◆ Records for processing ◆

****

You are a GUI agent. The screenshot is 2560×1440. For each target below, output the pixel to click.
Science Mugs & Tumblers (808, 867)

****

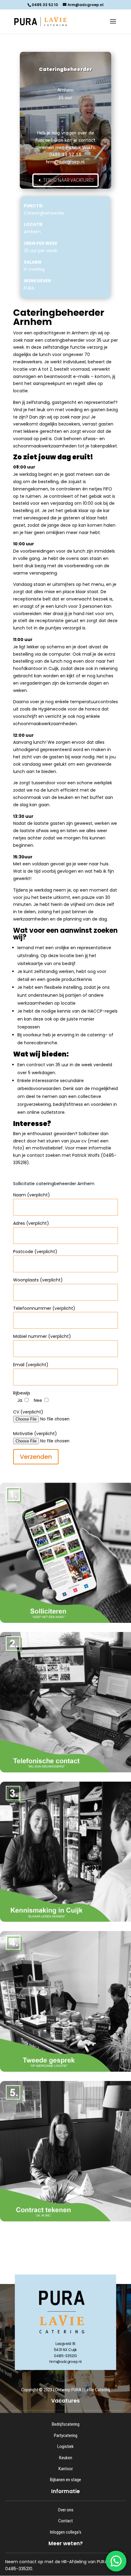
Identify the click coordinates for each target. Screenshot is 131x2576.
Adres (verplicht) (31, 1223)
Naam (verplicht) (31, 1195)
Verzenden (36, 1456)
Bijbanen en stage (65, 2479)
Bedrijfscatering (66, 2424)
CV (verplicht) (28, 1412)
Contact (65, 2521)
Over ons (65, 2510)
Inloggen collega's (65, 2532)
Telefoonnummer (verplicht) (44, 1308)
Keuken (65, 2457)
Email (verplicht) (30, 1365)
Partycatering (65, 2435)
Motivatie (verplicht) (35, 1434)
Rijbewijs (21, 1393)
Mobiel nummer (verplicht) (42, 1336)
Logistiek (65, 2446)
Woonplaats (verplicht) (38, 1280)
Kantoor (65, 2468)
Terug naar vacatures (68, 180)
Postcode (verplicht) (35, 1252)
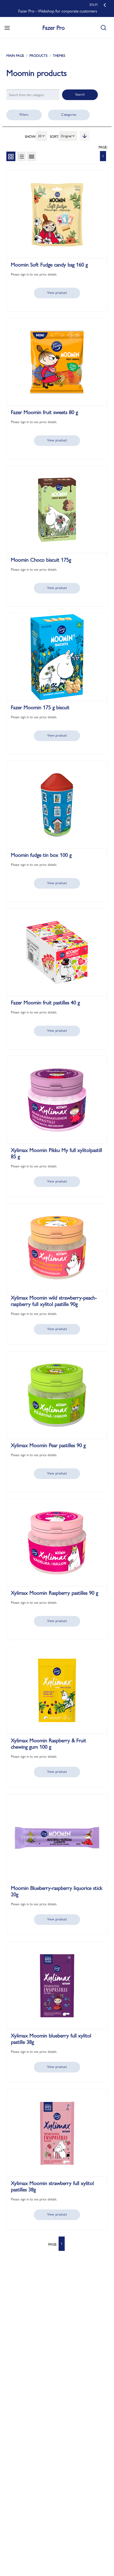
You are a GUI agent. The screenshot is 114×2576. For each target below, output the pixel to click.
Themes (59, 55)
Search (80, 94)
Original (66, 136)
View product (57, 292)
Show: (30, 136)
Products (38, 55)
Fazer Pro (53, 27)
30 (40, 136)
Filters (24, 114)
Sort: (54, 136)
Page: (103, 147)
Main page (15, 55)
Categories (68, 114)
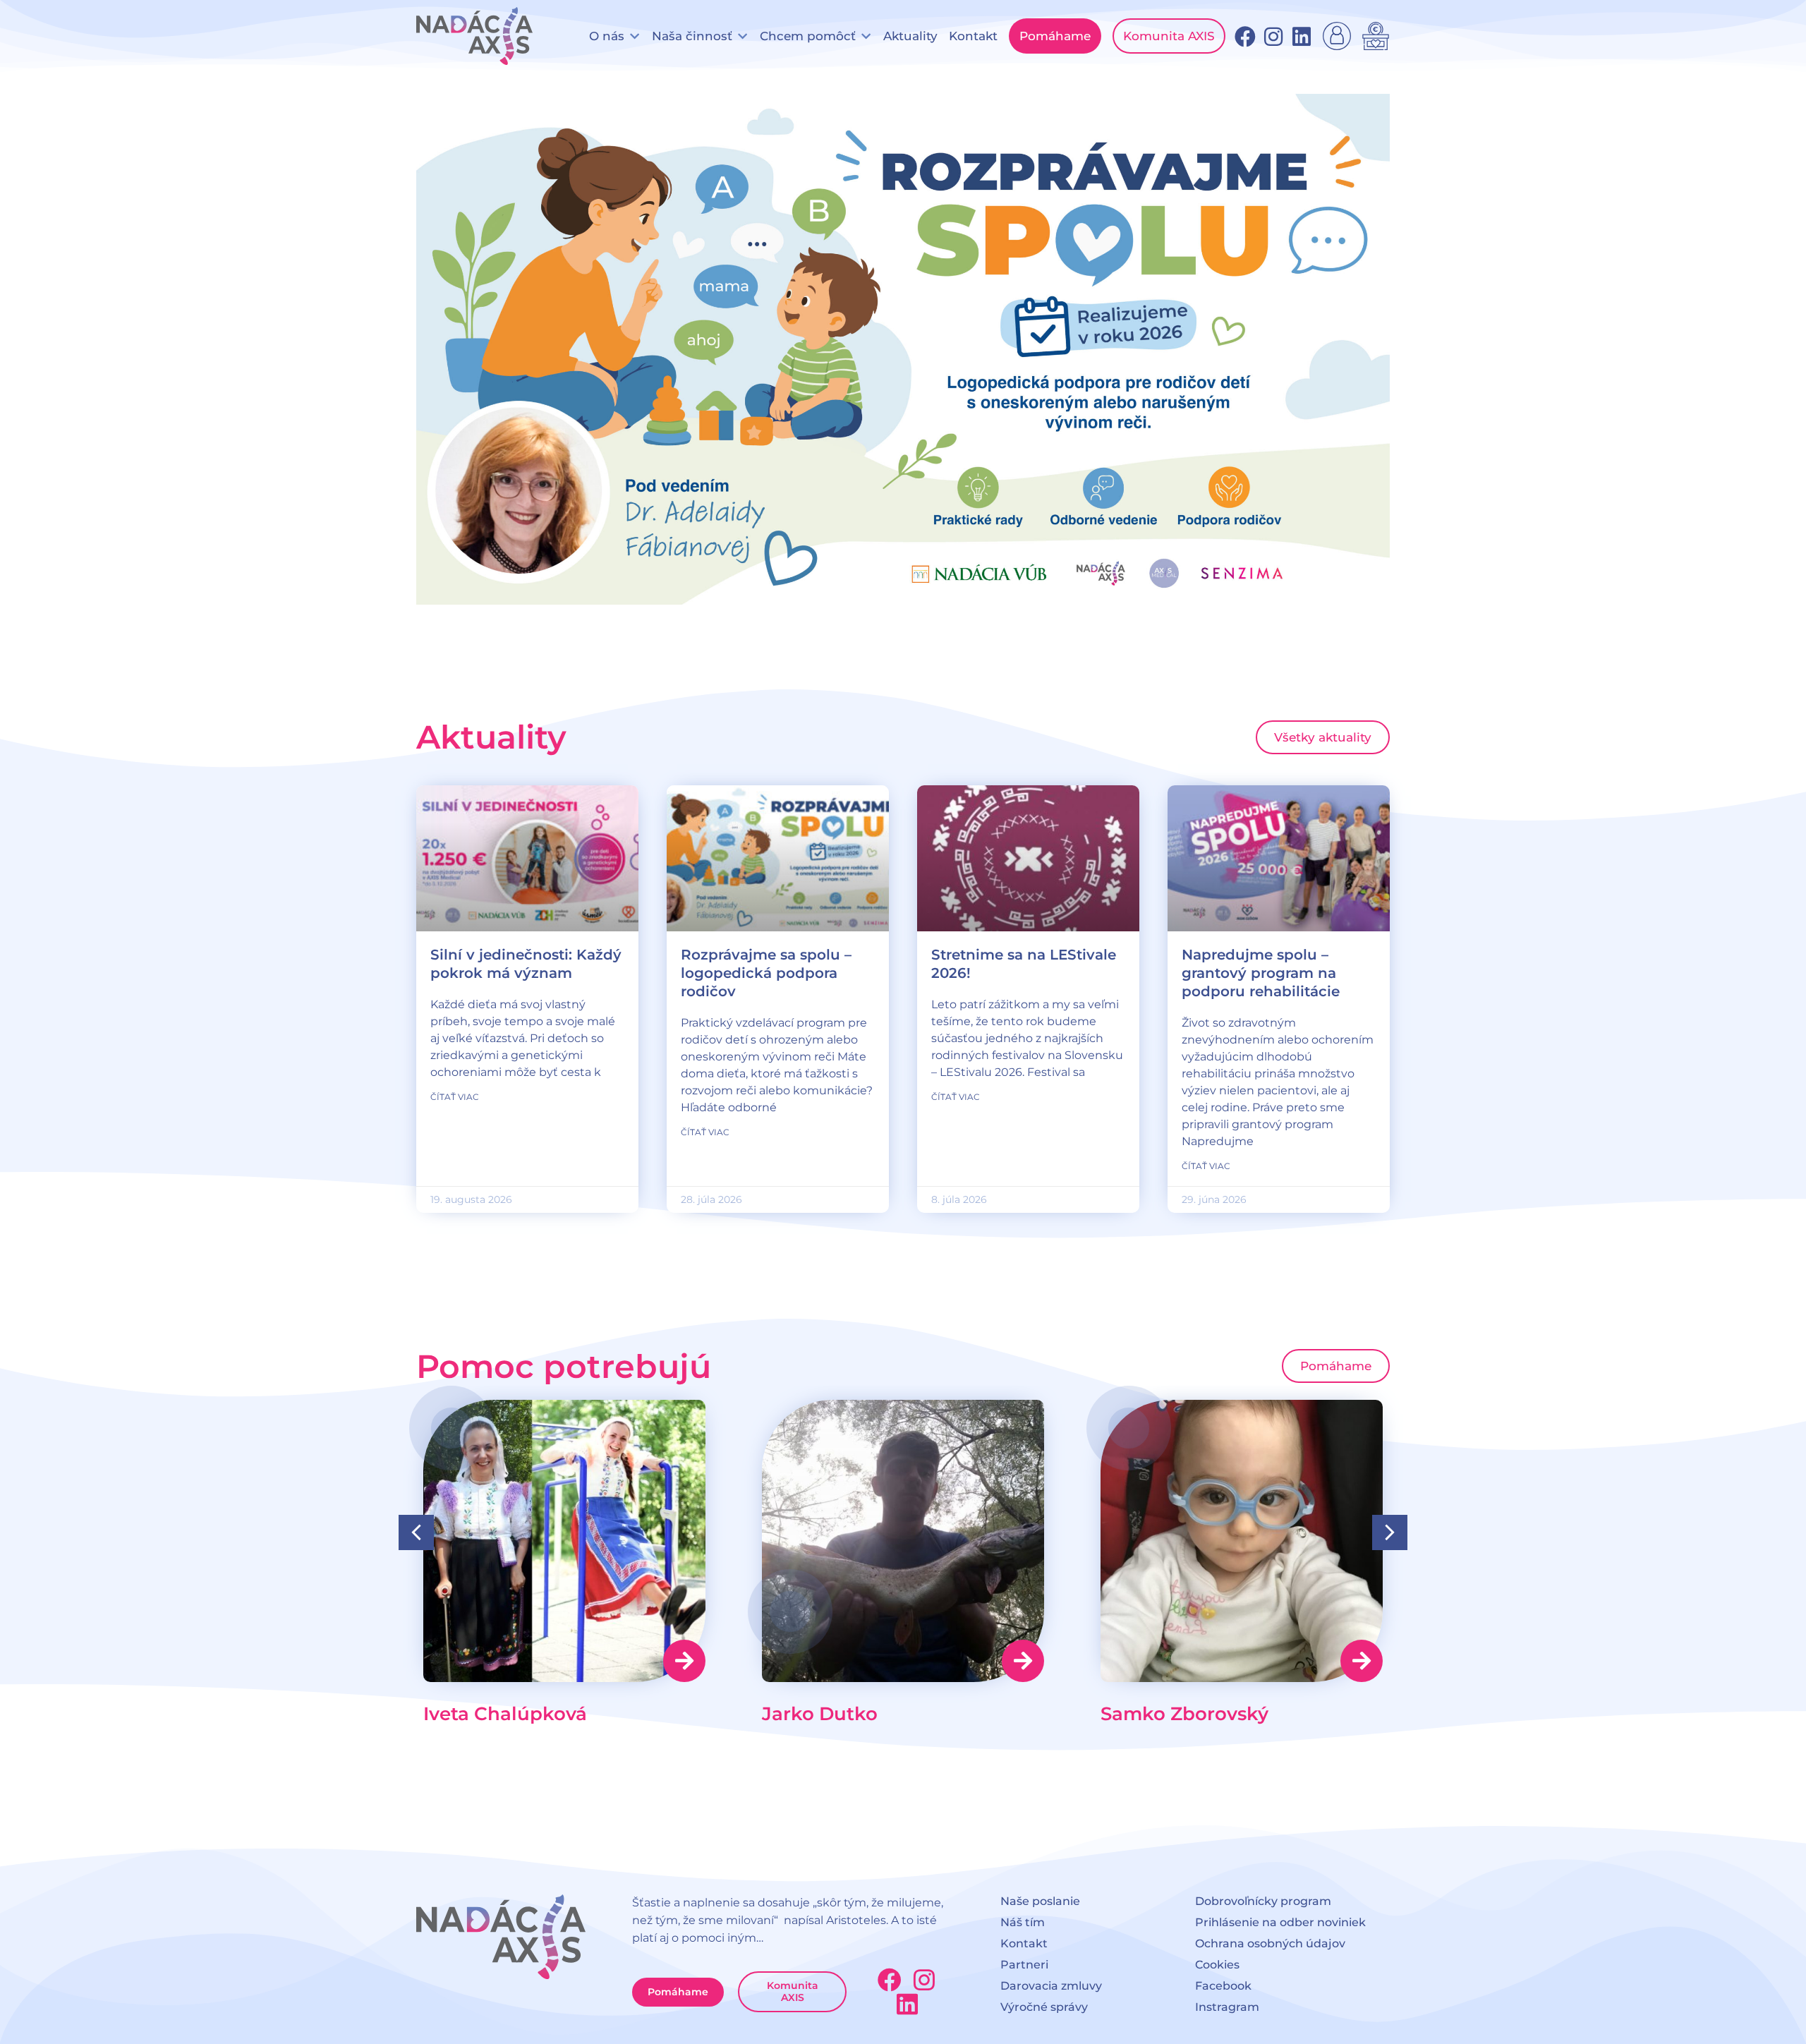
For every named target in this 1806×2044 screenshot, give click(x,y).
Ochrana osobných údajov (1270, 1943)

****

◆ Problem details ◆
Restate word for word the entries above, starting at the line with "You are a GUI agent. The screenshot is 2560×1440." and ending at the line with "Science Mugs & Tumblers (808, 867)", inclusive, and no others.

◆ Written response ◆
You are a GUI agent. The screenshot is 2560×1440. For each target below, output the pixel to click.
Science Mugs & Tumblers (808, 867)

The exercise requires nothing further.